> Kaynak Metin
╔══

بِسْمِ اللّٰهِ الرَّحْمٰنِ الرَّح۪يمِ

قَالَ عَمَّا قَلِيلٍ لَّيُصْبِحُنَّ نَٰدِمِينَ ﴿٤٠

Buyurdu ki: az bir zamanda nâdim olacaklar.

— Elmalılı Hamdi Yazır

Allah da buyurdu ki: Az sonra pişman olacaklar.

— İbni Kesir

Allah, “Yakın zamanda mutlaka pişman olacaklardır!” dedi.

— Diyanet İşleri

Buyurdu: «Âz bir (zamanda) her halde peşîman olacaklar onlar».

— Hasan Basri Çantay

Allah «Onlar yakında pişman olacaklardır» dedi.

╚══

> Verilen Alıştırma 1
Kaynak metnin "قَالَ عَمَّا قَلِيلٍ" sözleriyle başlayıp "sonra pişman olacaklar." sözleriyle biten bölümünü hiçbir değişiklik yapmadan yazınız.
> Verilen Alıştırma 2
Kaynak metinde "Yakın zamanda mutlaka pişman olacaklardır!" çevirisi kime atfedilmektedir?
> Verilen Alıştırma 3
Ayet çevirilerini sıralayan kaynak metni kaldığı yerden sürdürünüz.

> Ham Veri
╔══

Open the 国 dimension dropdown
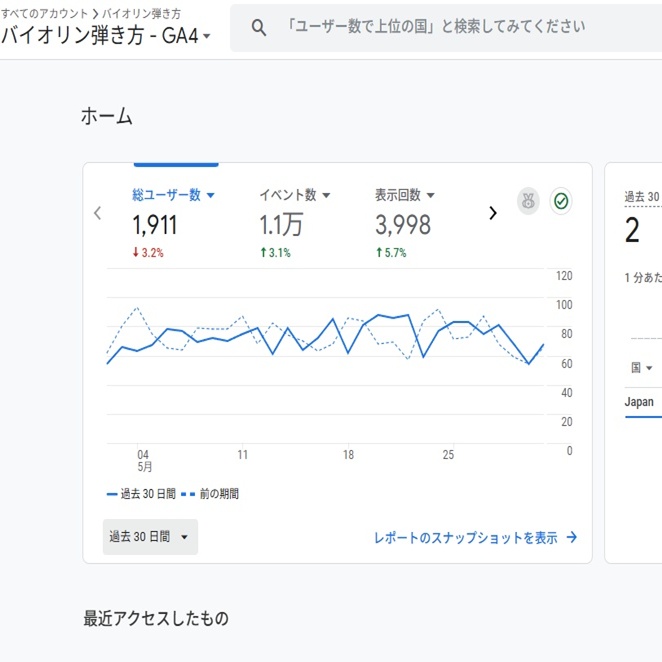 [x=641, y=368]
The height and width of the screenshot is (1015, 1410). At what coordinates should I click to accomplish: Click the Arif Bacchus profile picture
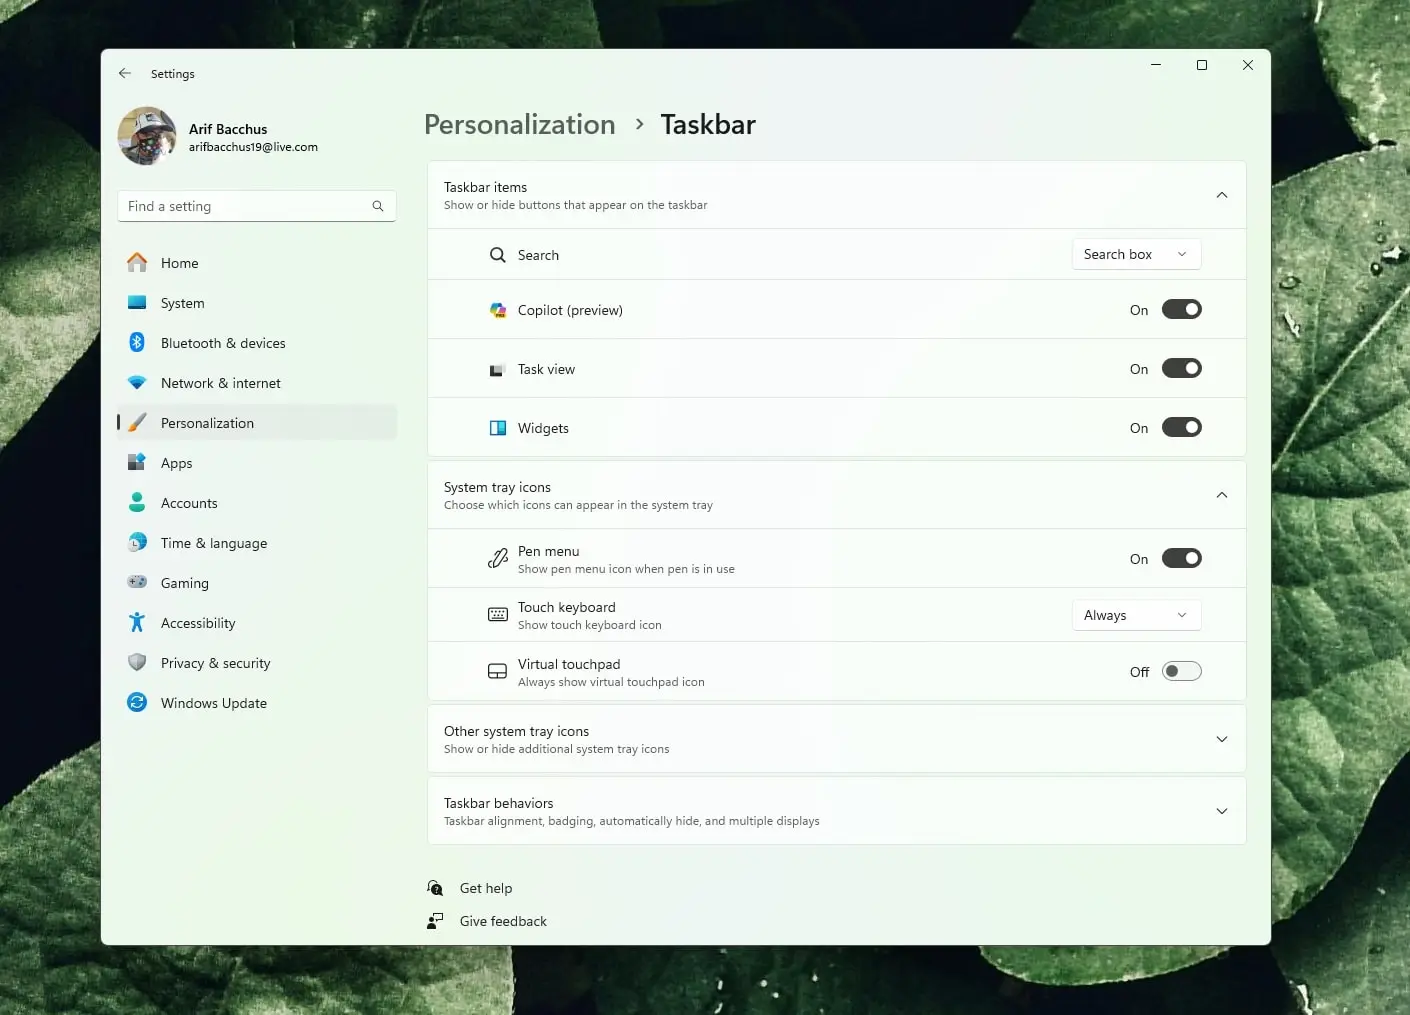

╚══

> Görev Yanıtı 1
قَالَ عَمَّا قَلِيلٍ لَّيُصْبِحُنَّ نَٰدِمِينَ ﴿٤٠

Buyurdu ki: az bir zamanda nâdim olacaklar.

— Elmalılı Hamdi Yazır

Allah da buyurdu ki: Az sonra pişman olacaklar.

> Görev Yanıtı 2
Diyanet İşleri'ne.

> Görev Yanıtı 3
— Seyyid Kutub

فَأَخَذَتْهُمُ ٱلصَّيْحَةُ بِٱلْحَقِّ فَجَعَلْنَٰهُمْ غُثَآءًۚ فَبُعْدًا لِّلْقَوْمِ ٱلظَّٰلِمِينَ ﴿٤١

Derken onları sayha, bihakkın alıverdi de kendilerini bir seyl süpürüntüsü yapıverdik, artık öyle bir defolmuş oldu ki o kavim, o zalimler!

— Elmalılı Hamdi Yazır

Gerçekten onları müthiş bir çığlık yakaladı. Ve onları bir süprüntü yığını haline getirdik. Zulmeden kavim uzak olsun.

— İbni Kesir

Derken onları o korkunç ses, kaçınılmaz olarak kıskıvrak yakalayıverdi de kendilerini çör çöp yığını hâline getirdik. Zalimler topluluğu, Allah’ın rahmetinden uzak olsun!

— Diyanet İşleri

İşte onları o müdhiş (azâb) sayha (sı), (Allahın bir) adalet (i) olmak üzere, hemen yakalayıverdi de bir çörçöp haaline getirdik onları. Artık uzak olsun zaalimler güruhu!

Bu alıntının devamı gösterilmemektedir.